■ **What this task involves**: Please print the material from the line with "Task: Click the large gray deer's mouth" to the line with "Action: [x=650, y=545]", word for word and leaving out the pictures.

----- Listed entries

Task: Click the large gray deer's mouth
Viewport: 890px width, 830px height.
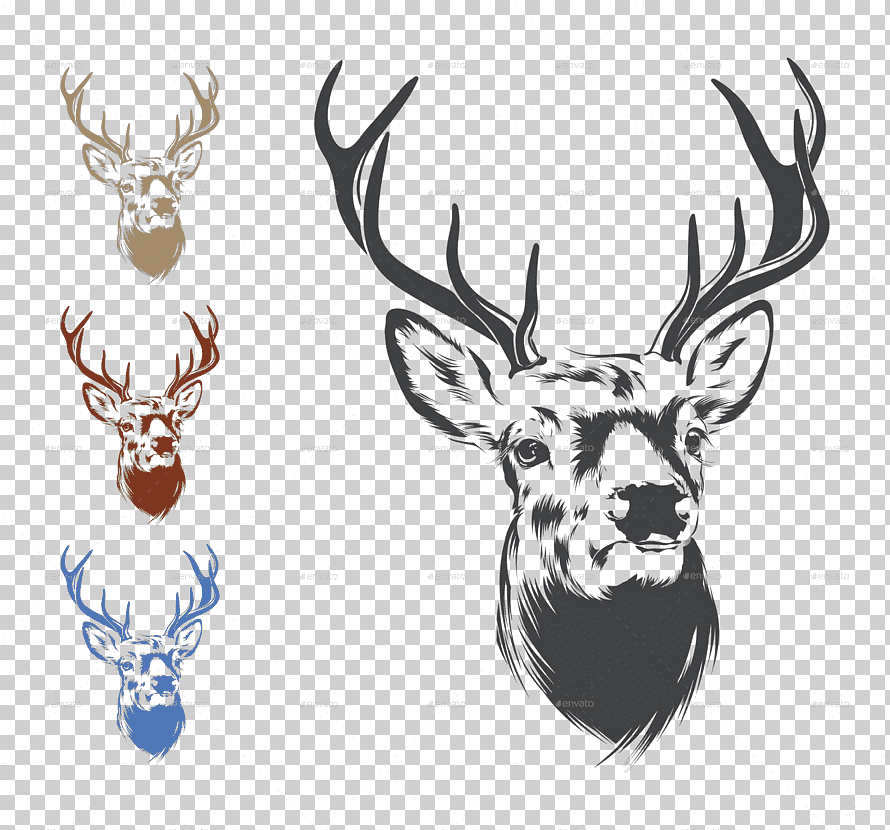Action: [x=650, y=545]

----------
----- Listed entries

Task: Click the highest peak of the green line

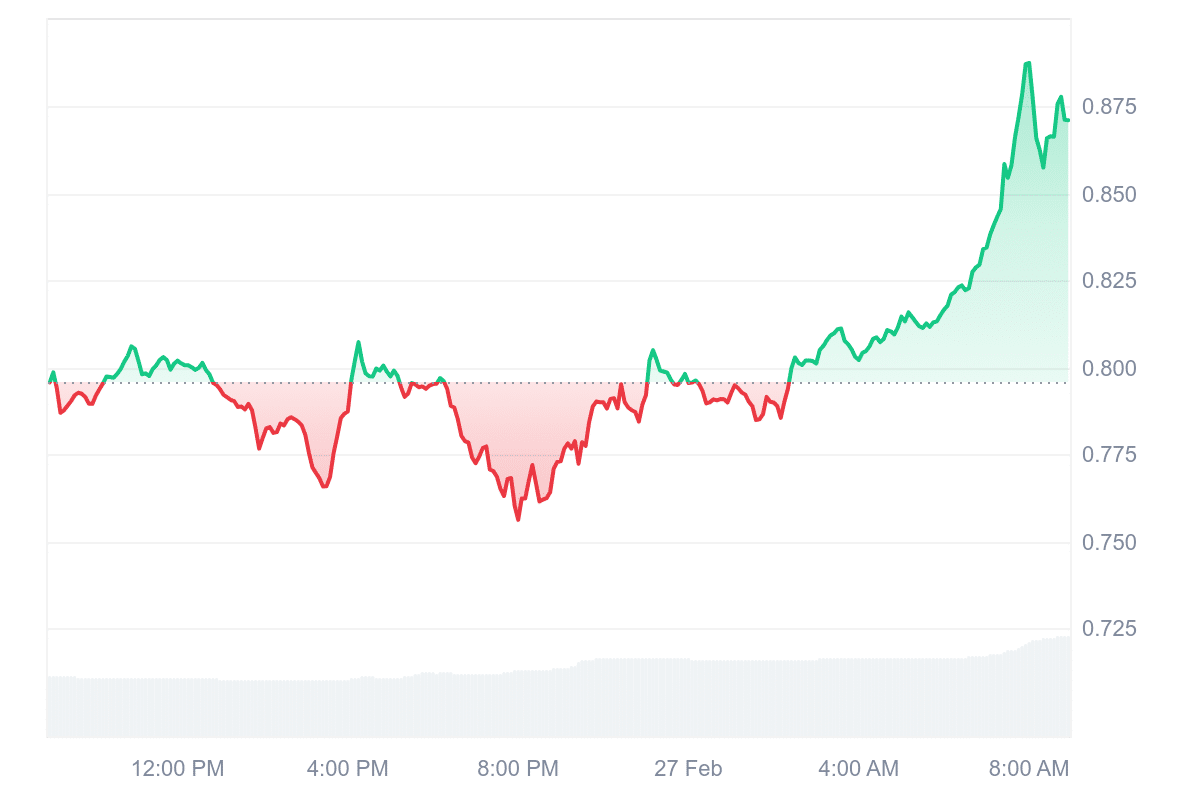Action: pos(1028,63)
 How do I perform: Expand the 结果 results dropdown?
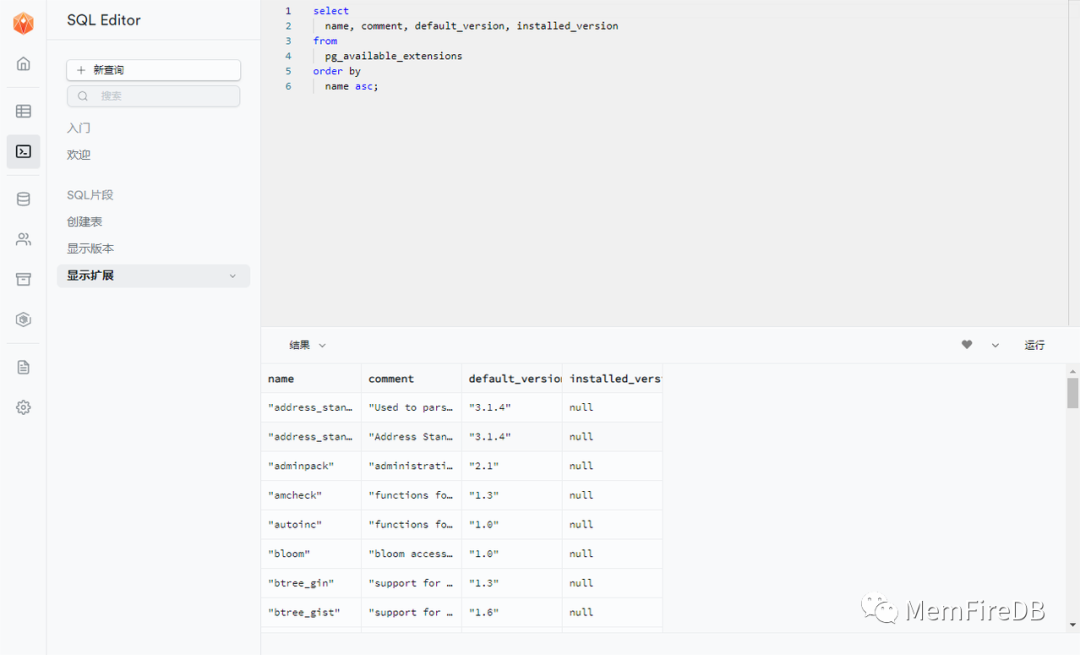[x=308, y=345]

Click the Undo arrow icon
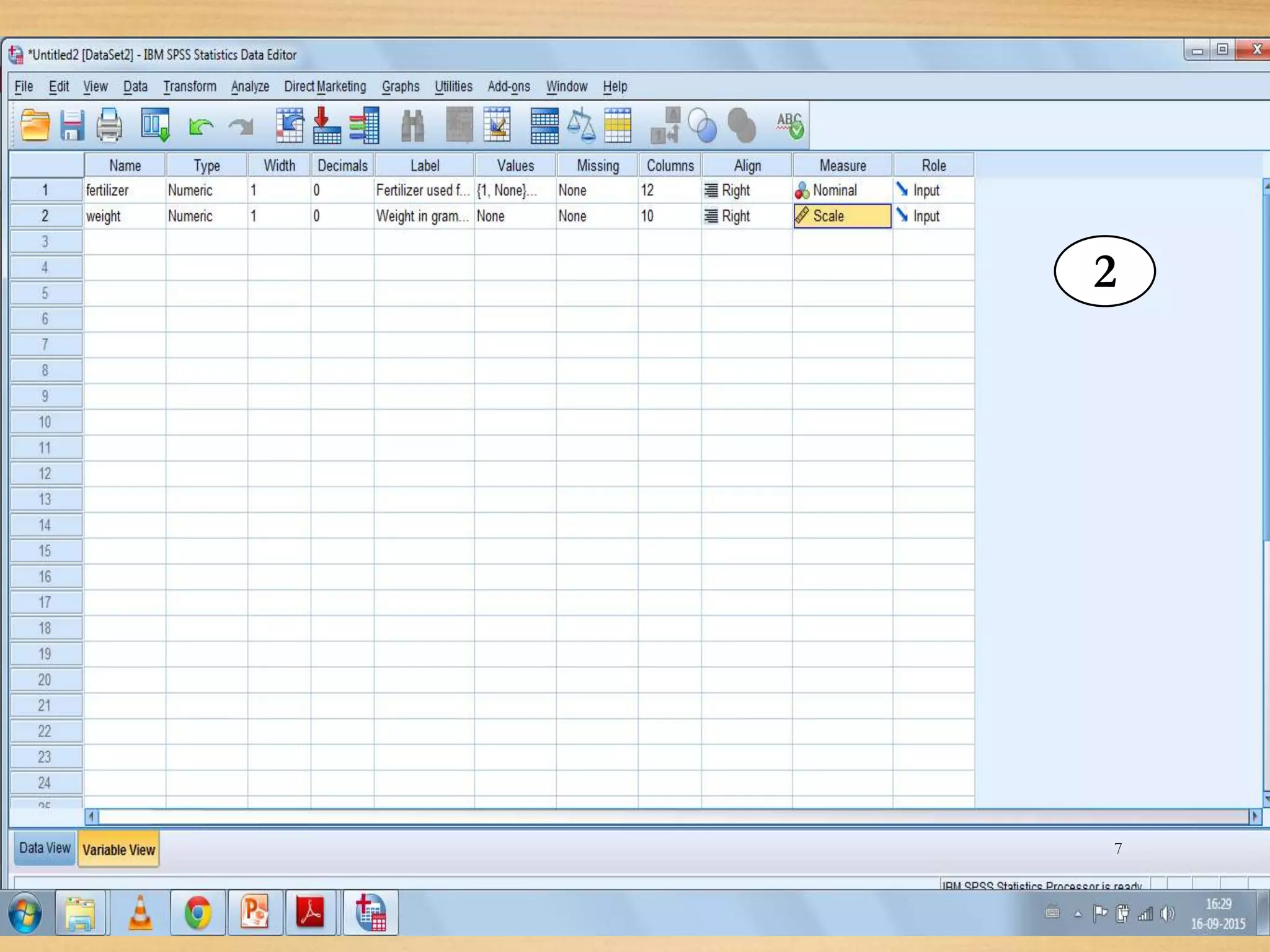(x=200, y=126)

----------
----- Listed entries

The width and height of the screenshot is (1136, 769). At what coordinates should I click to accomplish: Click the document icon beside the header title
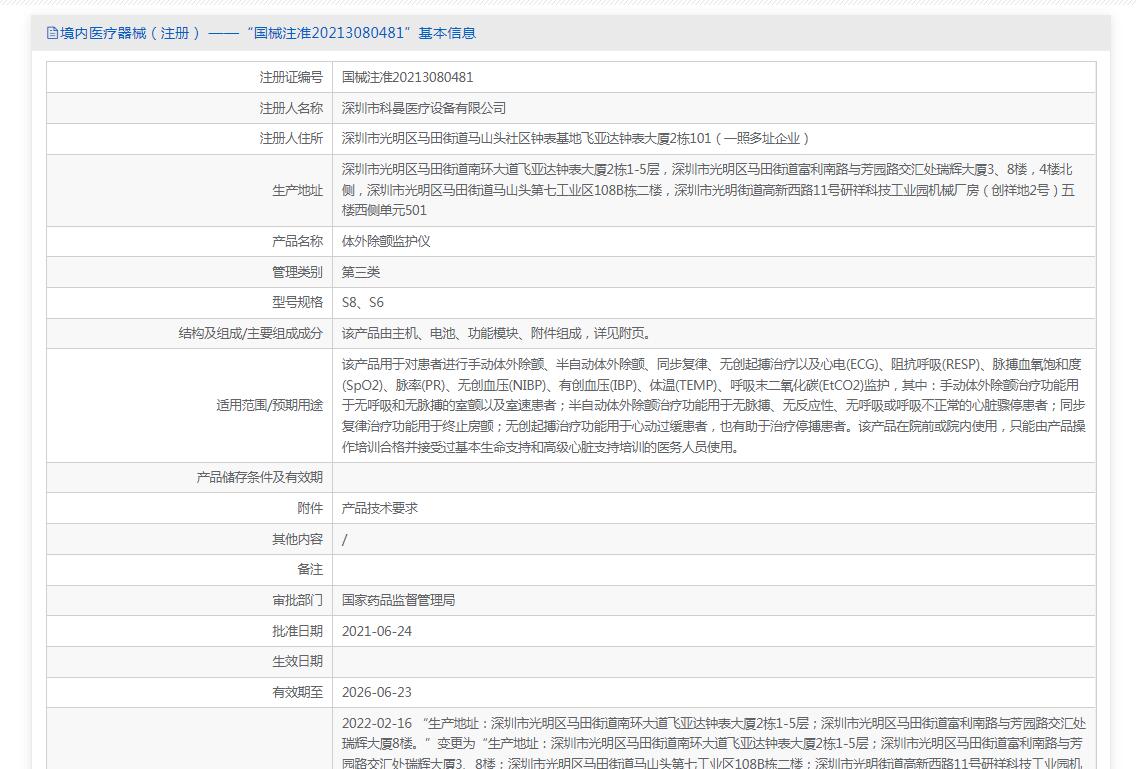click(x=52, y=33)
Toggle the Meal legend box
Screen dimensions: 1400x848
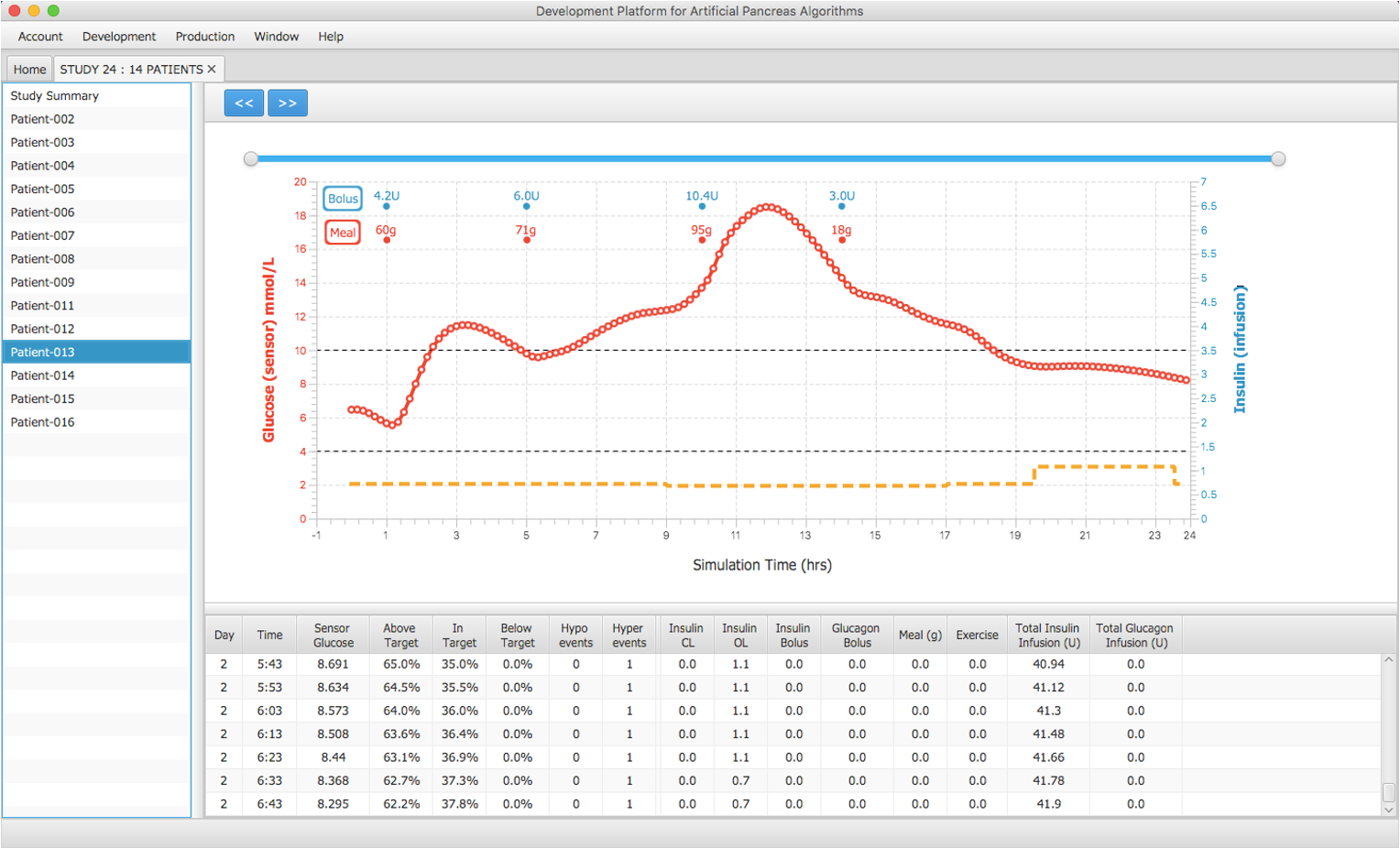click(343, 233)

----------

■ **Full solution**:
Task: Click the large gray deer's mouth
Viewport: 890px width, 830px height.
Action: [x=650, y=545]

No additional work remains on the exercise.